• PROBLEM DETAILS:
Set down each entry exactly as given; pictures should not appear in the copy.

(Stored data)
====

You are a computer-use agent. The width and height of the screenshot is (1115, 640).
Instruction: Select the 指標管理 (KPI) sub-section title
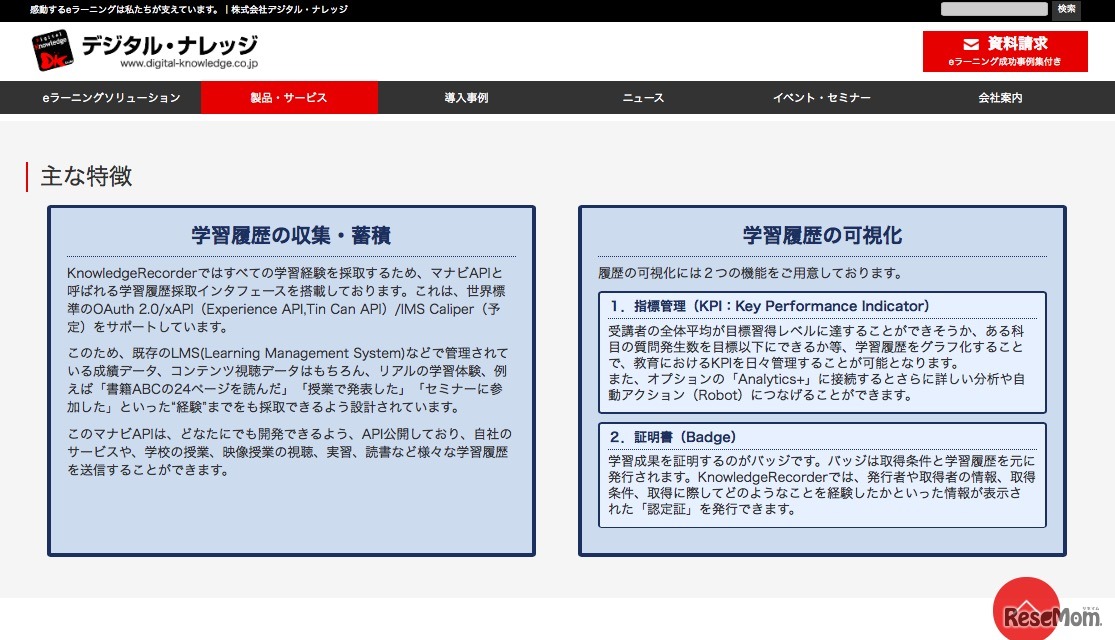click(x=769, y=306)
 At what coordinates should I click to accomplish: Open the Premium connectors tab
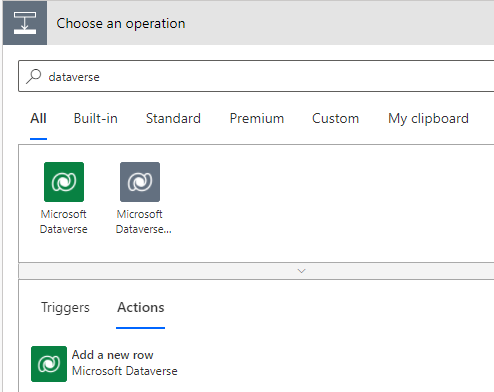coord(257,119)
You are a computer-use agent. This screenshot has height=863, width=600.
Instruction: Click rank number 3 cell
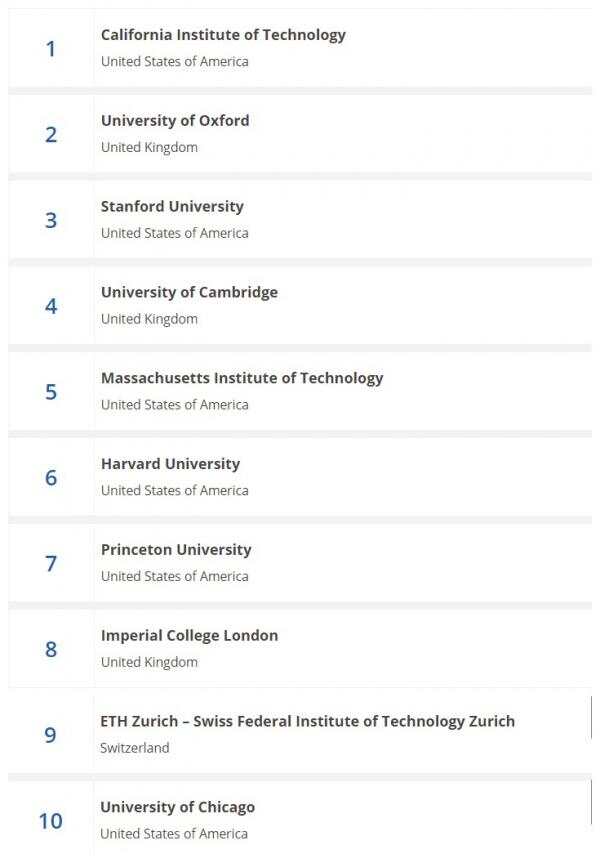point(51,221)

====

• PROBLEM SOLUTION:
You are a computer-use agent. The width and height of the screenshot is (1115, 640).
Instruction: Select the 指標管理 (KPI) sub-section title
click(x=769, y=306)
 At what coordinates should I click to accomplish: Open the Premium connectors tab
coord(257,119)
You are a computer-use agent. This screenshot has height=863, width=600.
Instruction: Click rank number 3 cell
point(51,221)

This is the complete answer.